• [Problem to work on]
Print the entries below word for word, starting at the line that contains "will click(x=81, y=44)." and ending at the line that contains "will [x=576, y=258].".
-------------------------
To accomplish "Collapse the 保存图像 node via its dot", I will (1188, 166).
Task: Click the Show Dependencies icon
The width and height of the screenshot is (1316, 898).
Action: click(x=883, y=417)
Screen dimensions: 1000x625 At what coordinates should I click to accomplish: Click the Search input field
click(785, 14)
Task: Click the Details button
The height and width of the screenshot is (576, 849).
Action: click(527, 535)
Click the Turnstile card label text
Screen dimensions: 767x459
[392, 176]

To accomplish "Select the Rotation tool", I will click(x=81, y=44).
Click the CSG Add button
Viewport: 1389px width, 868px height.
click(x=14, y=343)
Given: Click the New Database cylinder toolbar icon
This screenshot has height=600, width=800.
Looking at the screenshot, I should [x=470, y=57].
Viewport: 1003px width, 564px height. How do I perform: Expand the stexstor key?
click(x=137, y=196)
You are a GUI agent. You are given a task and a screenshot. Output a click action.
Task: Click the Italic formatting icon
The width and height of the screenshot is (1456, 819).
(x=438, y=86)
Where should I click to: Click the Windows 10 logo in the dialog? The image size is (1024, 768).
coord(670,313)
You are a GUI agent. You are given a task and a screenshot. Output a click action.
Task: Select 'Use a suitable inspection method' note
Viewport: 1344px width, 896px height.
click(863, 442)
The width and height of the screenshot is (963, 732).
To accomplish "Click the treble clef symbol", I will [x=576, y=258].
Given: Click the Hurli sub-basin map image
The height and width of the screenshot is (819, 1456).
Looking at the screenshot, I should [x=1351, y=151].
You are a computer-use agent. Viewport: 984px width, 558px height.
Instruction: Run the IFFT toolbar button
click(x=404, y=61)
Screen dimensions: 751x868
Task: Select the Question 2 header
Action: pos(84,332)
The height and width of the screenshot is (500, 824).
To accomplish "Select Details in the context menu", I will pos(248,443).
-------------------------
• [In response]
To accomplish "Select the Rotation tool", I will click(x=81, y=44).
Click the CSG Add button
Viewport: 1389px width, 868px height.
click(x=14, y=343)
Given: Click the New Database cylinder toolbar icon
This screenshot has height=600, width=800.
Looking at the screenshot, I should [x=470, y=57].
Viewport: 1003px width, 564px height. How do I perform: Expand the stexstor key?
click(x=137, y=196)
You are a GUI agent. You are given a task and a screenshot. Output a click action.
Task: Click the Italic formatting icon
The width and height of the screenshot is (1456, 819).
(x=438, y=86)
Where should I click to: Click the Windows 10 logo in the dialog? The image size is (1024, 768).
coord(670,313)
You are a GUI agent. You are given a task and a screenshot. Output a click action.
Task: Select 'Use a suitable inspection method' note
Viewport: 1344px width, 896px height.
click(863, 442)
The width and height of the screenshot is (963, 732).
To accomplish "Click the treble clef symbol", I will [x=576, y=258].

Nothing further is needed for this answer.